[DATASET ENTRIES — start]
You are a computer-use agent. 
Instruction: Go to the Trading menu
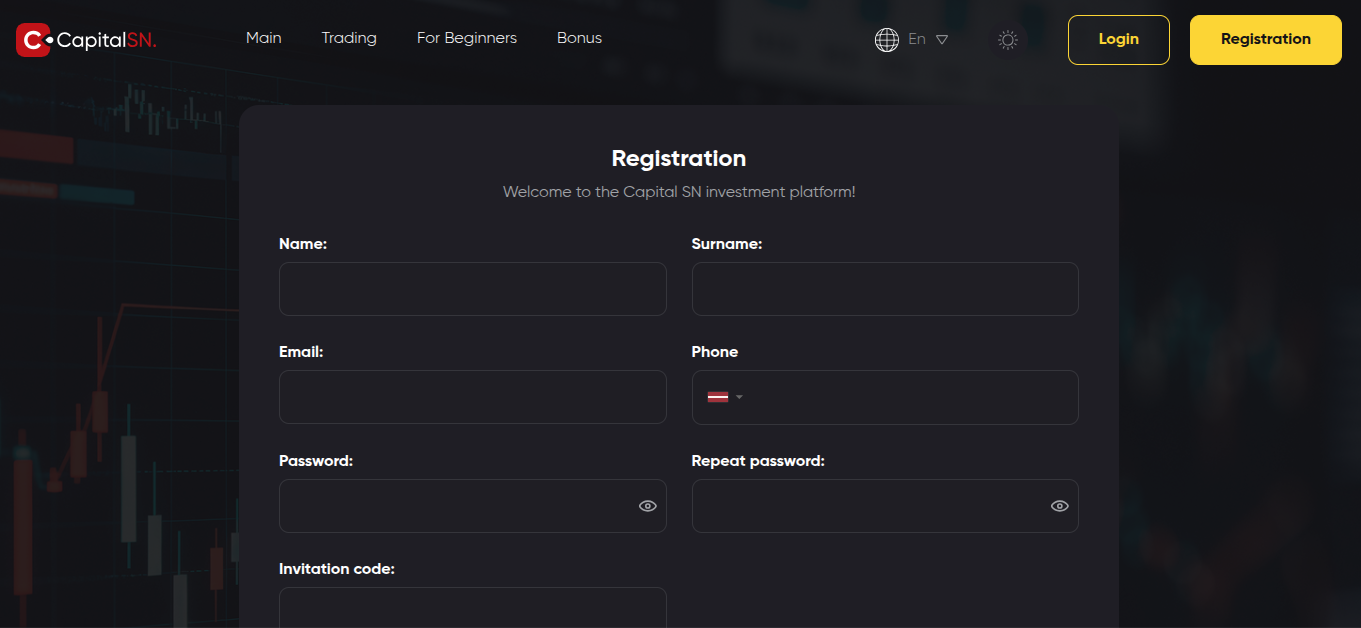point(349,38)
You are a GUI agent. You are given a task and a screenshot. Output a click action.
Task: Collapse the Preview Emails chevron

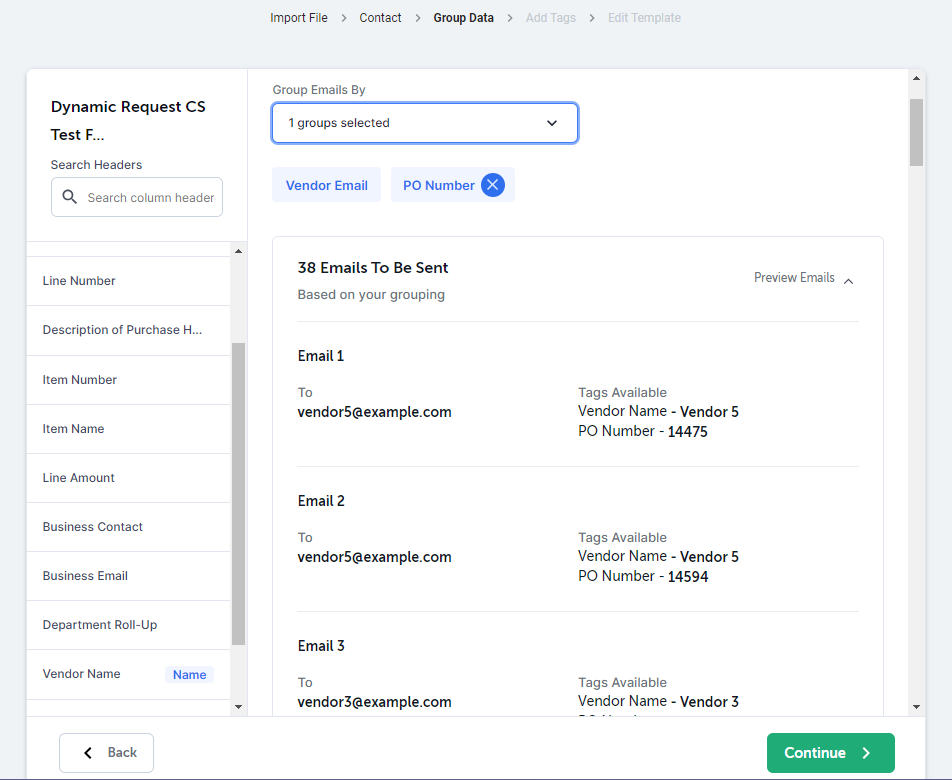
[DATASET ENTRIES — finish]
(ASSIGNED TASK): Count how many lines of the entries contain the word "agent", and respond with that count only.

(RESULT BELOW): 2